Did Federal Reserve engineer market crash to hurt McCain and help Obama?
Or was it the Saudis?
Ah yes, because Canada Free Press is always SO accurate. Particularly with economic matters.
Now if you’ll excuse me I need to go laugh so hard my penis falls off.
If they are trying to hurt Trump’s chances by tanking the stock market... it will more than likely backfire. The public will view falling markets as a sign that the current administration’s policies are failing.
What market crash? The DJI is above 18k, the S&P over 2100... party’s still rolling in Fedville.
A market crash, would demonstrate that obama has failed. He owns this, not Trump.
I’ve noticed for many months that the stock market moves were eerily mild. Kinda like the eye of the storm. I do agree with Bill Bonner about the risk of us getting into a raal world of hurt soon, and wondered if the recent moves are the beginning of the end or just the jitters.
I’ve noticed that just as an earthquake is followed by aftershocks, the exact opposite seems to be true with the stock market. That is, things seem calm, then we start getting big daily swings in both directions until it decides it either needs to be a bear or a bull, and then the real fun begins.
Yeah. I don’t think anyone is trying to do this. I do, however, think that it will soon get beyond their control and collapse faster and harder than Hillary getting into her van.
Trump is going to be inheriting a terrible mess; the Fed has done all that it can to artificially hold up the markets.

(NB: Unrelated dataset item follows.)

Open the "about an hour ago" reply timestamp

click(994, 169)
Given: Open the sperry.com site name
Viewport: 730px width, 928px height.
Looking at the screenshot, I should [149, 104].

But it is a house of cards.
What crash? All indexes still within 3% of all-time highs.
This is why I’m really watching this election mostly as a spectator would watch a demolition derby. We are WAY past a human solution to this. With trump and clinton, only our method of suicide is different.
It’s been over-valued and over-priced for 7-8yrs, and the next ‘correction’ might just be an eye-opener.
No kidding. Call us when it drops more than 2%.
I think the fed is staffed by idiots. But the market is going to do what it’s going to do.
Yes. The Fed, the Saudis, Buffett, Soros, pretty much all of the above.
All of these stock and bond markets are heavily manipulated by central banks with their plunge protection teams, buying back their own bonds, and lending money to globalist banks that lend to globalist corporations that buy back their stocks (or short them when they know something’s going down).
Like the fake numbers we get for unemployment, we will probably get to a day when all the stock and bond prices are arbitrarily fixed by “bid” brother.
We know the stock market has been propped up with chewing gum and rubber bands the entire time Obola has been in office.
It’s going to collapse no matter who wins the election
What market crash? But if there was one, it would help mr Trump. Investors realize the fakery of the current market — propped up with tons of newly “printed” free $$$$ does not reflect the sick depressed Obama Great Recession jobless economy
Oh, the humanity!
1. The market is down less than 3% from its all-time highs. Hardly a crash. Not even a correction.
2. If the market was to crash prior to the election, conventional wisdom dictates that it would be a rejection of the current administration’s policies and thus bad news for Hillary, Wall Street’s darling.
Trump--if he wins--would push for a possible radical overhaul that could be on the scale of what Steve Forbes proposed back in 1996: a no-loophole flat tax with a generous initial earned income deduction to protect low-income taxpayers.